[Start of Document extract]

Thursday, 28 February 2008
And there seemed to be an awful lot of construction on the roads between point a) here and point b) Sible Hedingham, the small village in Essex where Mum lives. On Tuesday I set off at 5.45am to go and get Mum and her broken arm, oh and the Pip the dog too. Ten hours later I crawled into her driveway, opened the door and fell sideways out of the car (that last bit is a lie but it helps to build up a proper picture of the journey). It is an incredible trip really, going through the beginnings of the west Highlands here, through the rolling Cumbrian, then Yorkshire countryside on down to the huge agricultural fields of the South. The A1 was, as usual almost entirely populated by lorries, take them off the road and there would be a few solitary cars trundling along looking lonely but happy. I got particularly intimate with the rather large backside of an Argos lorry when we were diverted off the A1 for 21 miles after an accident only to rejoin the motorway 5 miles south of the diversion off. However, without this diversion I would almost definitely never have visited the pretty villages of Ollerton and Wellow (love to know the provenance of that one). Admittedly, the latter was rather marred by having a large articulated lorry lying on one side in the middle of the main street but it made a change from looking at the Argos Lorry. Presumably it was a recent addition due to the interest of all the local children, curiously and worryingly for the future generations of Wellow entirely male, coming out of playgroup. I say “presumably” as for all I know it could be an unusually inapt feature erected by the Village council in preference to funding something more useful…stranger things have happened. I digress, the trip south wound its way on until the aforementioned conclusion was reached and I was safely in Sible Hedingham. The next day was the reverse directionally with thankfully no diversions and we reached home at 4pm. Four hours later the land of slumber beckoned and a good nights sleep was enjoyed.
PS The photos were taken at a Farm Teashop on the A66 where we sought caffeine and bizarrely found emus, llamas and a camel (the camel sat down behind a gate and declined to be photographed...pity.)
Wednesday, 20 February 2008
Who says there's no snow! Plenty of the stuff around at Glencoe yesterday. In the parlance of the ski trade..Icy to start and softening later. I was forced to go it alone as I was big and brave and did not book a lesson for the first time, at some point I have to stop paying Ryan to escort me down the scary bits. After a few gos down the speedy Plateau I hovered around for a while hoping to catch Garret as he whizzed past but there was no sign as he was off chasing snowboarders on the higher slopes. I had to grab up my courage with both hands and go solo.....again and again. It was great! Sometimes we managed to connect (not literally) at various points on the run as Garret whisked by shouting encouragement chinking as he went. The day was gorgeous again and the runs quiet and in the main peaceful. Very good for nervous beginner (I never did believe the intermediate label...beginner is engraved on my ski pants if not my heart). The only mishap of the day was being hoist aloft on the arm of the chair lift by a part of my anatomy that was never intended to be caught on a metal rail and dangled...well, not outside of a certain type of establishment that is. However all is well despite a wee bit of tenderness when riding Lewis today.

[End of Document extract]
[Start of Provided data]

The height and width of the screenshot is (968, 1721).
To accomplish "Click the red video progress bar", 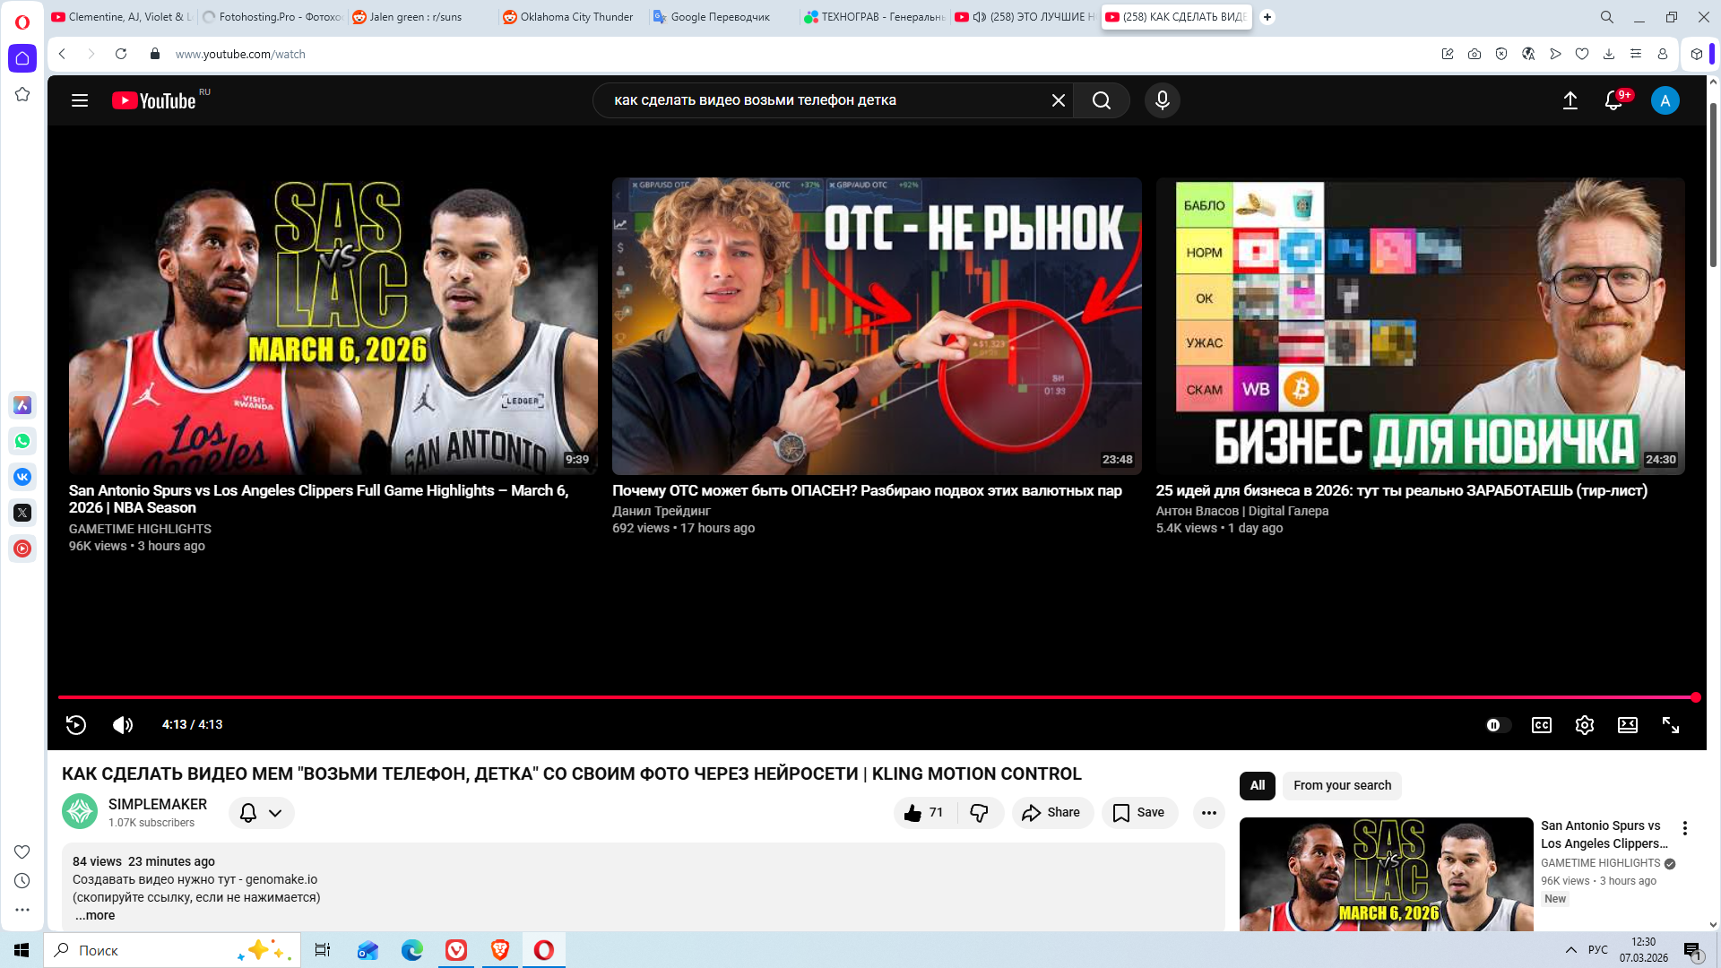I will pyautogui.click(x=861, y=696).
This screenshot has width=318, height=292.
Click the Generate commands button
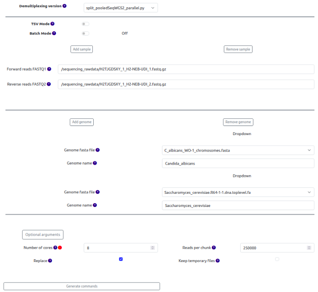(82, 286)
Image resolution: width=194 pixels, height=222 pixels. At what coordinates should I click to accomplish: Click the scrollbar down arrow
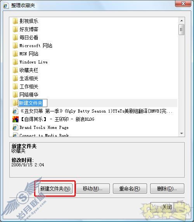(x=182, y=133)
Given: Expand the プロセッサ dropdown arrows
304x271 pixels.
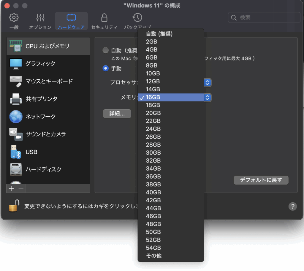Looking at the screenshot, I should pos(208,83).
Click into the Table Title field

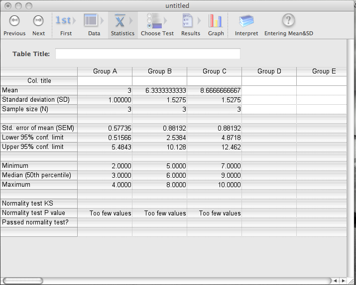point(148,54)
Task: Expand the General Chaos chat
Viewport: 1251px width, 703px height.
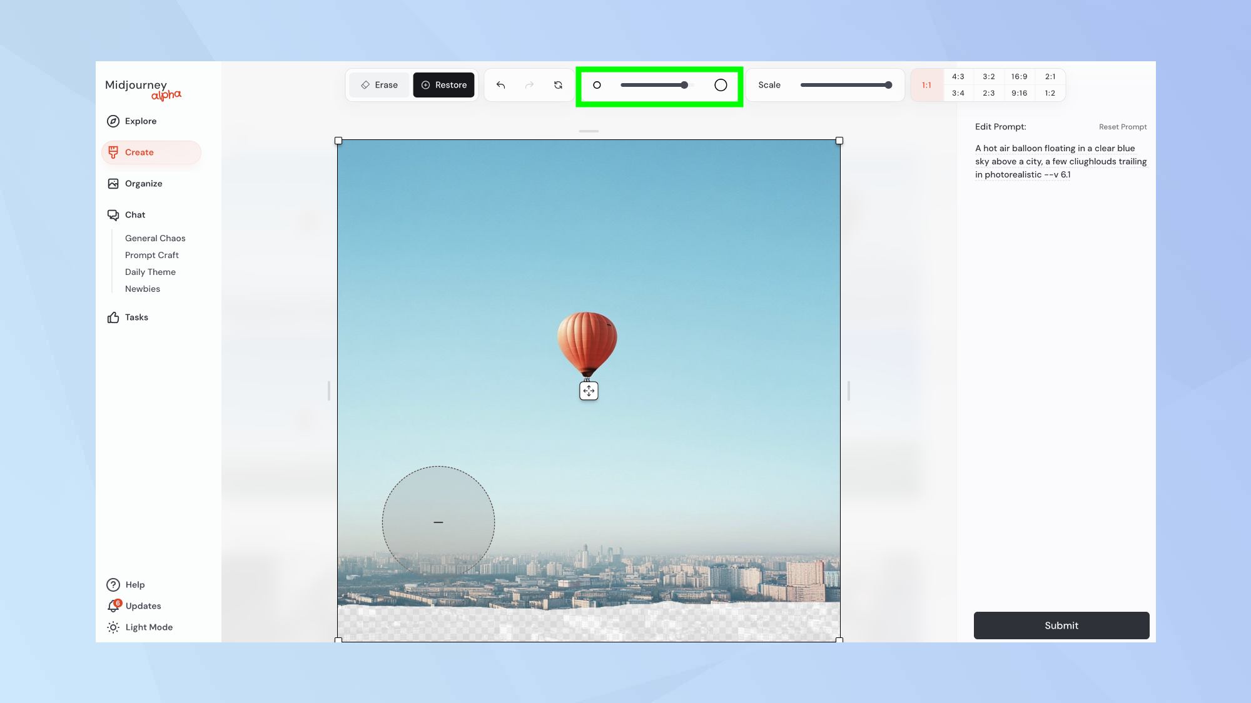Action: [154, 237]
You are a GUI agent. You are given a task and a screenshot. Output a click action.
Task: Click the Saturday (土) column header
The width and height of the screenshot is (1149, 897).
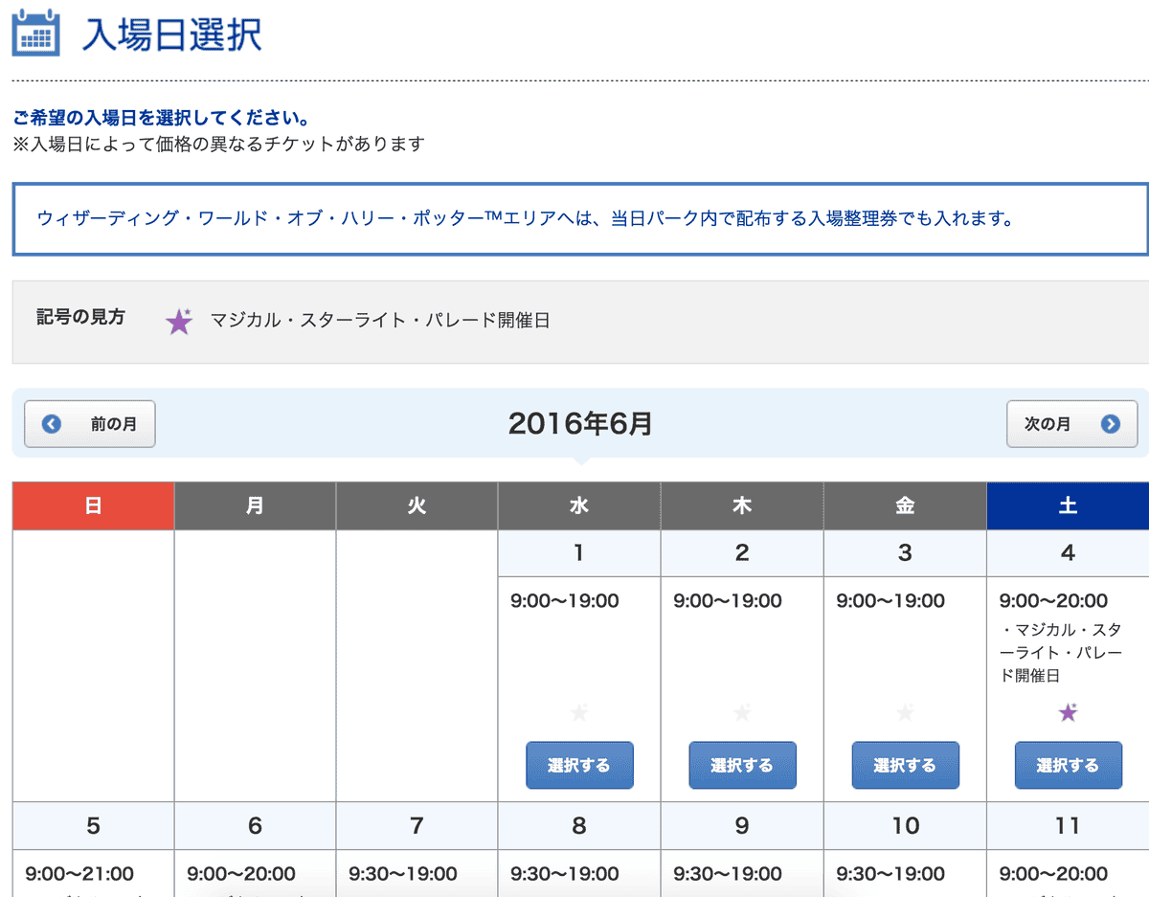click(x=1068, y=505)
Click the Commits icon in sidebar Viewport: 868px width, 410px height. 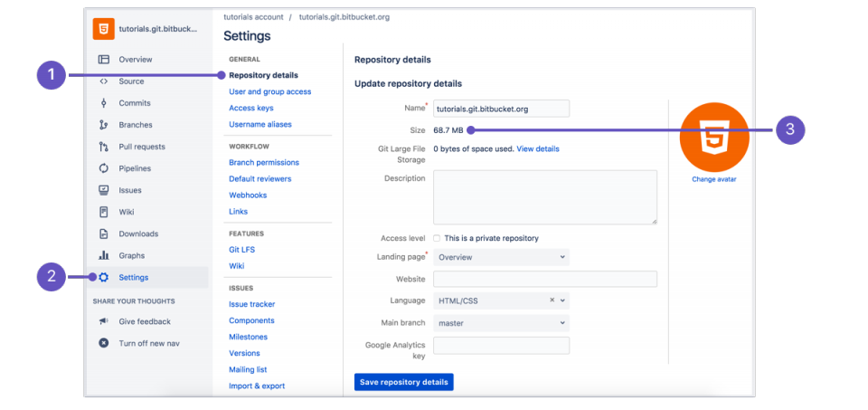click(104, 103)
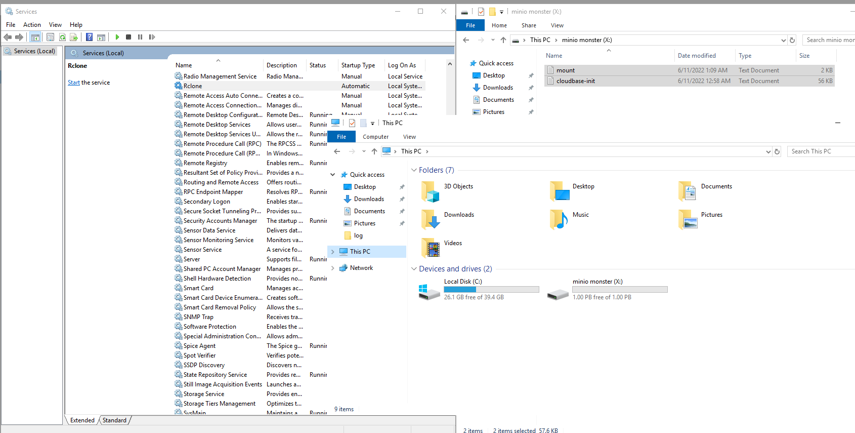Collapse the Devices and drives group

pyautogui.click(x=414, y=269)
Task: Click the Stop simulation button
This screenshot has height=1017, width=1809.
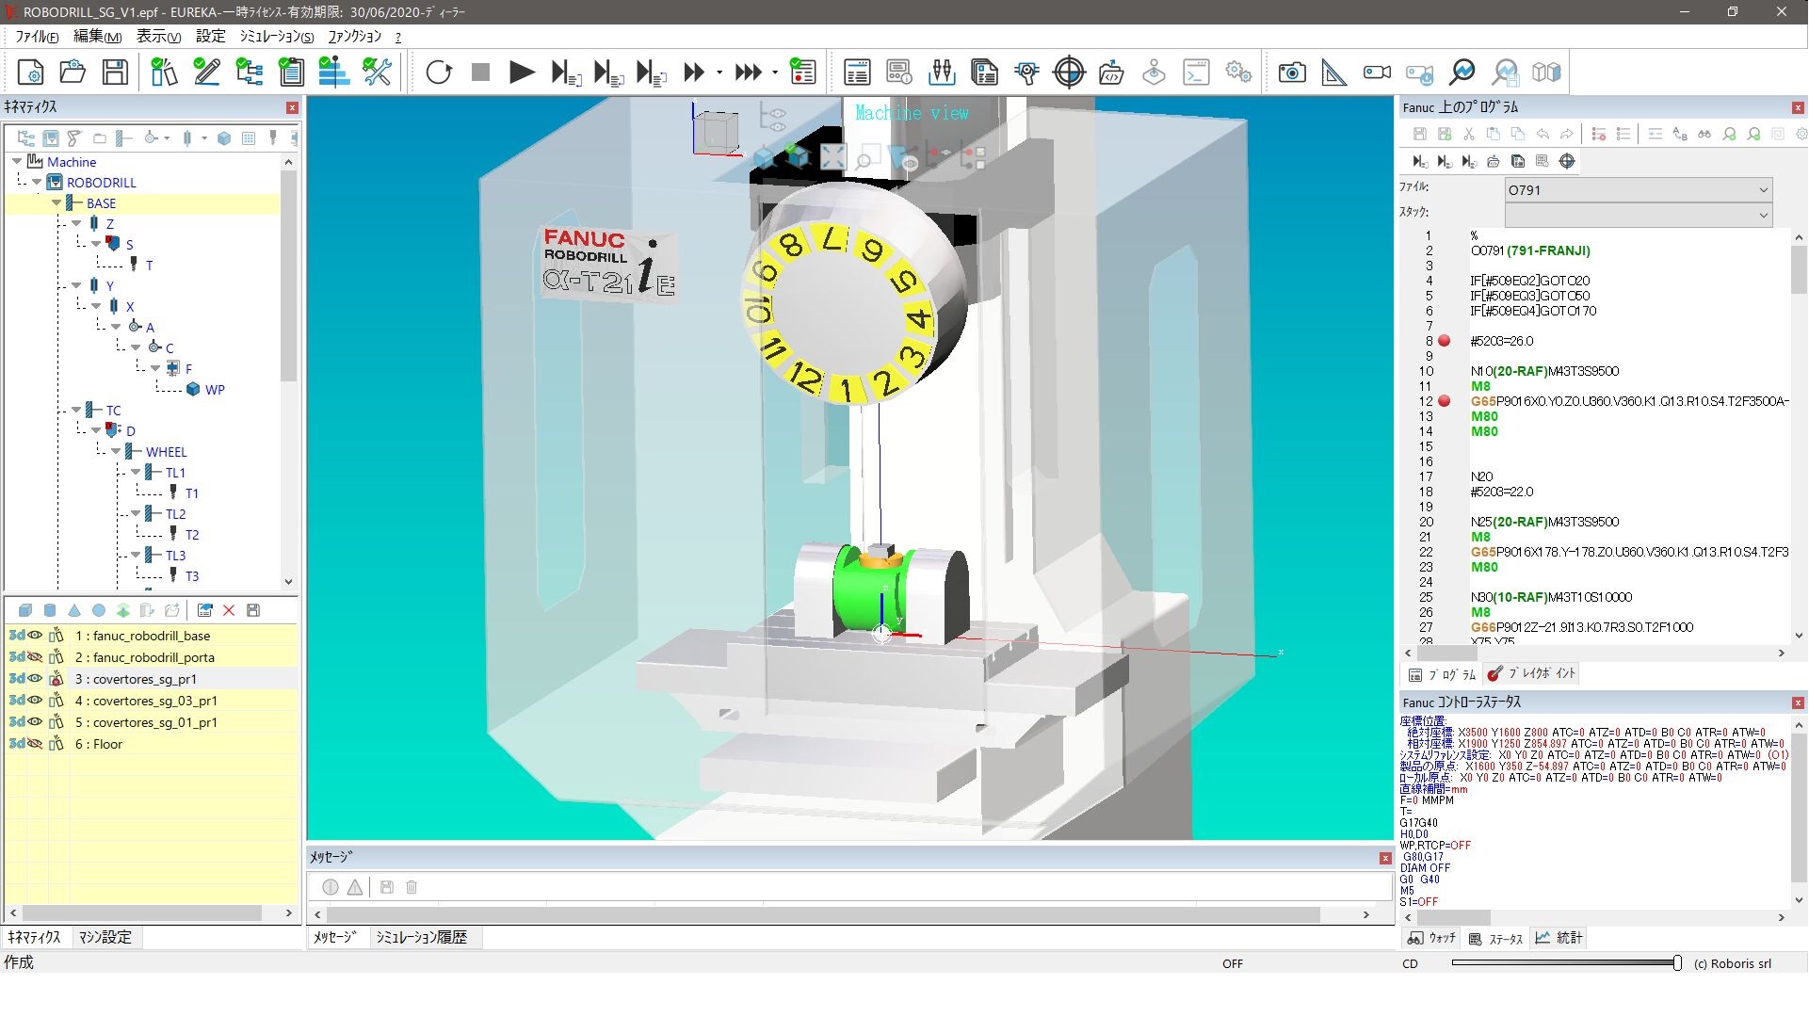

[End of Provided data]

• Task instructions
A. Retype the passage from the blog post word for word, starting with "PS The photos" and going on through "to be photographed...pity.)".
B. In the blog post, which animals were found at the Farm Teashop on the A66?

• Solutions to the problems
A.
PS The photos were taken at a Farm Teashop on the A66 where we sought caffeine and bizarrely found emus, llamas and a camel (the camel sat down behind a gate and declined to be photographed...pity.)

B. Emus, llamas and a camel.